INSTRUCTIONS FOR THE TASK: Within the entries underneath, how many lines include the string "hamburger"? State only the number.

DATA LISTING:
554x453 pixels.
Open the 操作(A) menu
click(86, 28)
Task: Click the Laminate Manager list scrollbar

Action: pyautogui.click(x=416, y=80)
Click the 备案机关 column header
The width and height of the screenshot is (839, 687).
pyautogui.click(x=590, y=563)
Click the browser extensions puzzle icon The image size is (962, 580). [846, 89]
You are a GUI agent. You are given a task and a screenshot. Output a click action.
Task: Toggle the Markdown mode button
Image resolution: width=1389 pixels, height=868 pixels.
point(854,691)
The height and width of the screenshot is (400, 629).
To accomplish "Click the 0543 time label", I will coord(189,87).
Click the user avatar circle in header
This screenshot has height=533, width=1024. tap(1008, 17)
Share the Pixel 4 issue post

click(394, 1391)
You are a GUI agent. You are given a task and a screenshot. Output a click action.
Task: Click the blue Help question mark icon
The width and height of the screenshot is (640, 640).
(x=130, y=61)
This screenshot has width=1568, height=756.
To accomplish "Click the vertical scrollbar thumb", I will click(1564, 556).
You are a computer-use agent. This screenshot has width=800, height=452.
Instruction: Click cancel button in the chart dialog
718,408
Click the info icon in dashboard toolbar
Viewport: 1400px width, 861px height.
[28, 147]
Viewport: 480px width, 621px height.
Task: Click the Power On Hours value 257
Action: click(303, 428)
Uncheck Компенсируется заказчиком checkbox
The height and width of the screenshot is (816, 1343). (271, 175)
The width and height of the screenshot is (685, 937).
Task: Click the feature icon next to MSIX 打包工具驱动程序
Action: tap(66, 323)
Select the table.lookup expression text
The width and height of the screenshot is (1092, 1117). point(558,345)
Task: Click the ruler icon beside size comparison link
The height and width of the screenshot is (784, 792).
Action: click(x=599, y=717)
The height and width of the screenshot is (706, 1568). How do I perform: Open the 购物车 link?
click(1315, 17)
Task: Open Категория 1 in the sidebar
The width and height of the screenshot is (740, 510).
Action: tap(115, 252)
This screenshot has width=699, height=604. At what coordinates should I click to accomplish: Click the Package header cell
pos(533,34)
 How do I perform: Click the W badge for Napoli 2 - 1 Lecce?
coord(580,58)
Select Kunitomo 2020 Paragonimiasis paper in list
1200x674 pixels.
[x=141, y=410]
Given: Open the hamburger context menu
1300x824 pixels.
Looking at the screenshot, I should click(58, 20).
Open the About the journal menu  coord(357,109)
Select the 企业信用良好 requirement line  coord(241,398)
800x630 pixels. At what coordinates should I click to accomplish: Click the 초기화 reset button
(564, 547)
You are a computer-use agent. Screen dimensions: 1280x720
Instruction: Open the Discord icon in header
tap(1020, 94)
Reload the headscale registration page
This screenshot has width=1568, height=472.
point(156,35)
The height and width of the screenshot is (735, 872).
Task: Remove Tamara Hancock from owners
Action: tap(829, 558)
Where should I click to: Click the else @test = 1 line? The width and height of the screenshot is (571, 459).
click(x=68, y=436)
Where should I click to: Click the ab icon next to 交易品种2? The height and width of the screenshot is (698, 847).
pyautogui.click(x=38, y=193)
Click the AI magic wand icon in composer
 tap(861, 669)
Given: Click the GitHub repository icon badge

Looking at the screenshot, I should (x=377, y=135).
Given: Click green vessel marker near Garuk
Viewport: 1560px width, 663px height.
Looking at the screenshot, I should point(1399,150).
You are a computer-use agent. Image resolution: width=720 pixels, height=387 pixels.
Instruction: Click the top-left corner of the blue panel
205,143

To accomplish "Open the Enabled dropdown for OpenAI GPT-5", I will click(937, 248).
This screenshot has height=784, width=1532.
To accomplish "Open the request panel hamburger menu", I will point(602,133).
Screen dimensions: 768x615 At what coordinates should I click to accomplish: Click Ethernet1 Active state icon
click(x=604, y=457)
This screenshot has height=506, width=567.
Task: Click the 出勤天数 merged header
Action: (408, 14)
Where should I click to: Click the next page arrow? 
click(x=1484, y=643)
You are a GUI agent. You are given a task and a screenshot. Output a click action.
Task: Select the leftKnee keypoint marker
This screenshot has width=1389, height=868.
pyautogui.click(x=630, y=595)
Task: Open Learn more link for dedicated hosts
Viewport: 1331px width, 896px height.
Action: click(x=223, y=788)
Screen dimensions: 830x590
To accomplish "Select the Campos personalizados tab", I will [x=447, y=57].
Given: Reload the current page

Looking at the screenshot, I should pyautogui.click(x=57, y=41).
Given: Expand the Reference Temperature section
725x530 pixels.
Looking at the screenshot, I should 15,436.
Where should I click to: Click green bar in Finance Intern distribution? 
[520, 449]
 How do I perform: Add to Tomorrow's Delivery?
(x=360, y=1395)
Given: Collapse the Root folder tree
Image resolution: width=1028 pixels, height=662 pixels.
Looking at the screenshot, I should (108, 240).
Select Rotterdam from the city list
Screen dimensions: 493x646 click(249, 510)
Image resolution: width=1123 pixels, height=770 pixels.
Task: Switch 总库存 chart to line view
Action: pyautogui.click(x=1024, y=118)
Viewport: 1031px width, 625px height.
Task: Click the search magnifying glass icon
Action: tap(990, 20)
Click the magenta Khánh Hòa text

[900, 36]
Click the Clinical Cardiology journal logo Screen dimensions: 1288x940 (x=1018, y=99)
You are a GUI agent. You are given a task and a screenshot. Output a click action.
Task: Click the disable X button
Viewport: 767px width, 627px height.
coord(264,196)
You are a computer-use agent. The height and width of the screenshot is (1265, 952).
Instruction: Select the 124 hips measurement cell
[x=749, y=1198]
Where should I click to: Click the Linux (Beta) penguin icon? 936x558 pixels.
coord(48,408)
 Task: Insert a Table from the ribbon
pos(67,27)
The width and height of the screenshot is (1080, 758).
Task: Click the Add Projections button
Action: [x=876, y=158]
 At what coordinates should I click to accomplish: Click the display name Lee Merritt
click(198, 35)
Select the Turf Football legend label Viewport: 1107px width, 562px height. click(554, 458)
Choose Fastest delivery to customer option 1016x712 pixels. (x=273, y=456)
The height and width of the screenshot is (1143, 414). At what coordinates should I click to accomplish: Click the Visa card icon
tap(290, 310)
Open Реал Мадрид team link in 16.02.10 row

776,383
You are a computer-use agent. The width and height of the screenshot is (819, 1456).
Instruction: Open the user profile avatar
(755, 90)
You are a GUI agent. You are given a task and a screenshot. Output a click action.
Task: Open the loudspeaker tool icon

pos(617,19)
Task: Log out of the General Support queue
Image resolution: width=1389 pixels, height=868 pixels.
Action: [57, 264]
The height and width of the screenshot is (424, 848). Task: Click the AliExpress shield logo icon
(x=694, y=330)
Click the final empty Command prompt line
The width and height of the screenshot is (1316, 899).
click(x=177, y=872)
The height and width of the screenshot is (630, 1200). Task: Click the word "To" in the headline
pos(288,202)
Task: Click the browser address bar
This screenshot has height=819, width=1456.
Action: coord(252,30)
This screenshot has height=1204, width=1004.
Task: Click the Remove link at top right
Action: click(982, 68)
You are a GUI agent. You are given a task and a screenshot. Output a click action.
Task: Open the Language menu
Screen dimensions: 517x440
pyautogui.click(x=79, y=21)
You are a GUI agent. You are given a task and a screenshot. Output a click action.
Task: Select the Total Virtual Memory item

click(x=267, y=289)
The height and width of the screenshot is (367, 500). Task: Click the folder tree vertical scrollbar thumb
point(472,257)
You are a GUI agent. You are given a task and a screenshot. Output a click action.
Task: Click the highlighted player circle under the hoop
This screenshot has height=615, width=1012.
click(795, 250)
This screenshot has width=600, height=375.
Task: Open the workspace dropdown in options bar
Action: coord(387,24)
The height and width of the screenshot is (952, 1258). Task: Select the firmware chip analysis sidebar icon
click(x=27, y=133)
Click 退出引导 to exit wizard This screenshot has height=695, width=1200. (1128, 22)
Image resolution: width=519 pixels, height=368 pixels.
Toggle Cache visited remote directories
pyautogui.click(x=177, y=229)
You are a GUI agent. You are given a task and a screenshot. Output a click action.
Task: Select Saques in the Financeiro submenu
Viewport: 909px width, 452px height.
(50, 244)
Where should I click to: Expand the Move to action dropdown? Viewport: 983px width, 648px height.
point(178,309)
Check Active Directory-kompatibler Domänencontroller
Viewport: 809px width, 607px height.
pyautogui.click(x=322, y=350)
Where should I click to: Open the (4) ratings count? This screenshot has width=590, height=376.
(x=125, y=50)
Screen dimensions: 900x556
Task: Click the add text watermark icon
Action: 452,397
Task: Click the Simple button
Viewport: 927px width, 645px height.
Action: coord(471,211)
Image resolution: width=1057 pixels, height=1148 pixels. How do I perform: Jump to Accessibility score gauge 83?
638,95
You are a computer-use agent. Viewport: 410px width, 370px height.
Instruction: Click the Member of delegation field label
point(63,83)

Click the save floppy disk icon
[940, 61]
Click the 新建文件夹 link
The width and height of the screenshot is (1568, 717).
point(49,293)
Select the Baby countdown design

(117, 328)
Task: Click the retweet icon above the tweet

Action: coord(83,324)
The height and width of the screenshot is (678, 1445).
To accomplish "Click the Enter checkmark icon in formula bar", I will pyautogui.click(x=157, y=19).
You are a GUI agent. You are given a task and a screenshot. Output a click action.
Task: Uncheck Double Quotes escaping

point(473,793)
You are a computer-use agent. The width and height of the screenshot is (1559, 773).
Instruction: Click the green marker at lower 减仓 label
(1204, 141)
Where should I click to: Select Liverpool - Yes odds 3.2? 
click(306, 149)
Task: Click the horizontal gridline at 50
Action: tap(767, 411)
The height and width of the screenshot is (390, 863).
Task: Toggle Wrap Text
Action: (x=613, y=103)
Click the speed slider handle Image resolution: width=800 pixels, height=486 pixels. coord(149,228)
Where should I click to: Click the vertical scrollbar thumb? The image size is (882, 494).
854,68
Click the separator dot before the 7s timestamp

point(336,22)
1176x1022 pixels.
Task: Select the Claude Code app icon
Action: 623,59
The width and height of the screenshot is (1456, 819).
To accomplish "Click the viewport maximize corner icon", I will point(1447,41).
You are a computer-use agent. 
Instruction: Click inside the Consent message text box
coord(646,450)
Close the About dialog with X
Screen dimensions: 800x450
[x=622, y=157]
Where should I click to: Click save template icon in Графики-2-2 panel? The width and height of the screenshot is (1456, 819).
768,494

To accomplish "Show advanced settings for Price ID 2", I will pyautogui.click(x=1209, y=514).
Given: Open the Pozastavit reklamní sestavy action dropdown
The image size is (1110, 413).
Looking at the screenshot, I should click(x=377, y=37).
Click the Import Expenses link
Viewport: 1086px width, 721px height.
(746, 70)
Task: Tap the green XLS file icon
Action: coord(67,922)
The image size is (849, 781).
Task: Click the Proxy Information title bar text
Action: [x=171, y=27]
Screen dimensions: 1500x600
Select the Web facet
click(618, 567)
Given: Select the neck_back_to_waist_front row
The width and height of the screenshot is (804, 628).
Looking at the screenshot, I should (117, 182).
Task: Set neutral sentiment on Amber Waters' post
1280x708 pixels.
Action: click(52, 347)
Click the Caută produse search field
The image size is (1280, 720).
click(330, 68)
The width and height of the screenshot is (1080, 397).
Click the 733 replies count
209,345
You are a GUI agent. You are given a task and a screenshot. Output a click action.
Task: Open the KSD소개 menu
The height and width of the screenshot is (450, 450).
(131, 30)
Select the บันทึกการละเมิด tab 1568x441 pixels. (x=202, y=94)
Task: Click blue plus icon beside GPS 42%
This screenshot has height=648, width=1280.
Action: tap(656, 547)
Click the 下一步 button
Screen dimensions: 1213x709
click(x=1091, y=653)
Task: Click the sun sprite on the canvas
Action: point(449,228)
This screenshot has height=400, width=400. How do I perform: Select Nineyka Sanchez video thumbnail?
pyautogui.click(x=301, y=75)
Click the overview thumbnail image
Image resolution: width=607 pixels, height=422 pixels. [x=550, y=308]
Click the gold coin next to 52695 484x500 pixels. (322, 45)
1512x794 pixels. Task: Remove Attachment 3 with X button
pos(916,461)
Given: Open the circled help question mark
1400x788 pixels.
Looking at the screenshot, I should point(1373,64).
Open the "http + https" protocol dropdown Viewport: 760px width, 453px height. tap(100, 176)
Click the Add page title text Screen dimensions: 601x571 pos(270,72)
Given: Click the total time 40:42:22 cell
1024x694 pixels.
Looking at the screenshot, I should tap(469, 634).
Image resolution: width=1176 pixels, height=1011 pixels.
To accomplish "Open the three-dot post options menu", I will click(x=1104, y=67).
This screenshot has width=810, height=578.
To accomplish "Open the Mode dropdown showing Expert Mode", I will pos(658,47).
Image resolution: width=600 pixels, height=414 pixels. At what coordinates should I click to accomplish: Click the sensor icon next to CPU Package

SOLUTION: 2